Behind the scenes, the system is powered by WhatsApp Business APIs, cloud hosting on Firebase, and a lightweight SQL database. The technology is intentionally modest.
“The challenge was not complexity,” Yuvan explains. “It was empathy.”
Learning by listening
Before rolling out any feature, the founder tests it with people who resemble his users, not tech-savvy peers, but carpenters, electricians, and local artisans.
“We ask them to try it without help,” he says. “If they struggle, we redesign. The goal is not perfection in technology, but simplicity in use.”
The platform is designed to be easy, but people still need to know they are not on their own. Artisans can call the team at any point. Trust is built through availability, transparency, and the fact that Hunarsetu never asks for money.
“I wouldn’t trust a new platform with my livelihood either,” the 17-year-old admits.
From one potter to thousands
Over time, Hunarsetu has grown steadily. Today, it supports 4,127 sellers, lists 47,626 products, serves 6,355 users, and has facilitated over 3,372 orders. Popular items range from terracotta pots and wooden toys to handwoven bags, embroidered textiles, handmade soaps, and traditional decor.
Crucially, the platform is integrated with the Open Network for Digital Commerce (ONDC), a government-backed initiative. This allows artisans on the platform to appear on major buyer platforms connected to ONDC.
“For us, marketing was impossible,” he explains. “ONDC gave our artisans visibility we could never afford. It allowed small artisans to reach beyond their neighbourhoods, without the need for expensive ads or intermediaries.”
Lives behind the numbers
For Sarla Devi, a 46-year-old artisan from Alwar, Rajasthan, Hunarsetu offered something she had never had, which is control. “Before, I sold to shopkeepers,” she says. “They decided the price, and I had no say. I would work for weeks and then barely see the value of my labour.”
For artisans, talent was never the problem; access, opportunity, and visibility were.
She creates embroidered cushion covers, bags, and wall hangings. After joining the platform, one design unexpectedly went viral. “I sold over 30 pieces in one week. Earlier, I sold maybe 15 in a whole month,” she recalls.
What mattered just as much was dignity. “The money comes directly to me now,” she continues. “I don’t feel dependent on anyone else, and I feel respected.”
For Ramesh Kumar, a 34-year-old woodworker from Bihar living in Gurugram, the platform expanded his world.
“Earlier, I sold wooden toys, keychains, and other similar items outside schools or small markets.

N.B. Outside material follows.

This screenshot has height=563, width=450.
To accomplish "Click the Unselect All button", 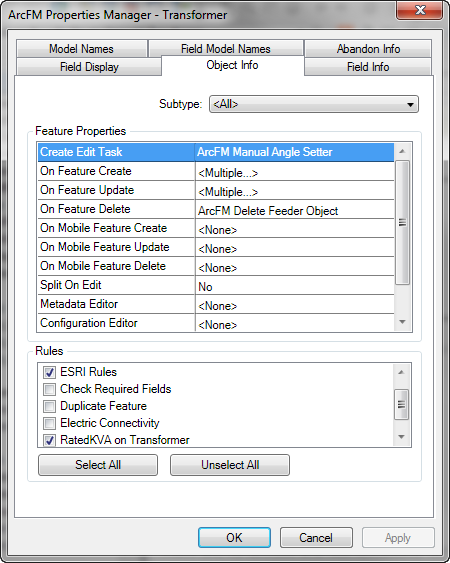I will 230,465.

Now I get orders from different parts of India. People I would never meet are buying my products,” he says. With a steadier income, he invested in better tools.
And for Behram, the potter who started it all, the platform has brought peace of mind. “I don’t wait for festivals anymore,” he says. “I can plan my work and know that orders will come. Some months are still quiet, but at least I am not at the mercy of passing crowds.”

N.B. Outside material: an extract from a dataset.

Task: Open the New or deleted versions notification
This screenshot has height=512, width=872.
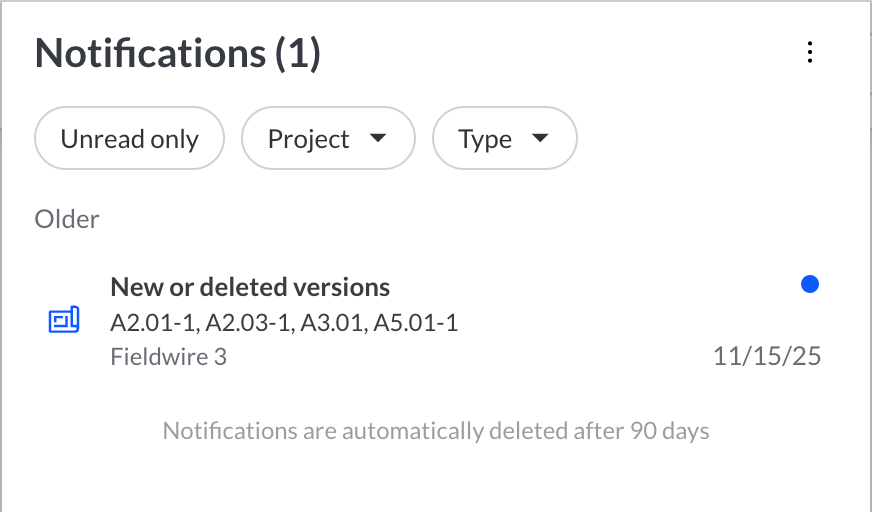Action: point(250,288)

Technology as inclusion, not instruction
Yuvan is careful not to romanticise technology. “Tech does not have to be understood to have impact,” he says. “It just has to be designed right. The goal is not to teach them to code, it is to make their lives easier.”
His biggest learning has been self-sufficiency. “People don’t need constant hand-holding. They just need a start and reassurance that it works,” he adds.

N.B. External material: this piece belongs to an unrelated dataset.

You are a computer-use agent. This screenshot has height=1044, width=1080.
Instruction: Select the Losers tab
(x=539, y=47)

Artisans get a fair price for their craft through the Hunarsetu platform.
Hunarsetu remains non-profit, entirely self-funded, with server costs covered by his parents, Rajiv Kumar and Kriti Aggarwal, and volunteers. The 11-member student team works out of their homes, motivated not by revenue but by results.
The roadmap includes AI-assisted product listings, making it even easier for artisans to upload items, and partnerships with NGOs, schools, and corporate buyers, especially for festive gifting.
But for Yuvan, growth is not just about scale. “It’s about stability. About knowing your skill will feed your family next month,” he says.
Back on Sohna Road, Behram no longer waits for festivals. “Don’t be afraid,” he says to other artisans. “If you can use WhatsApp, you can use Hunarsetu.”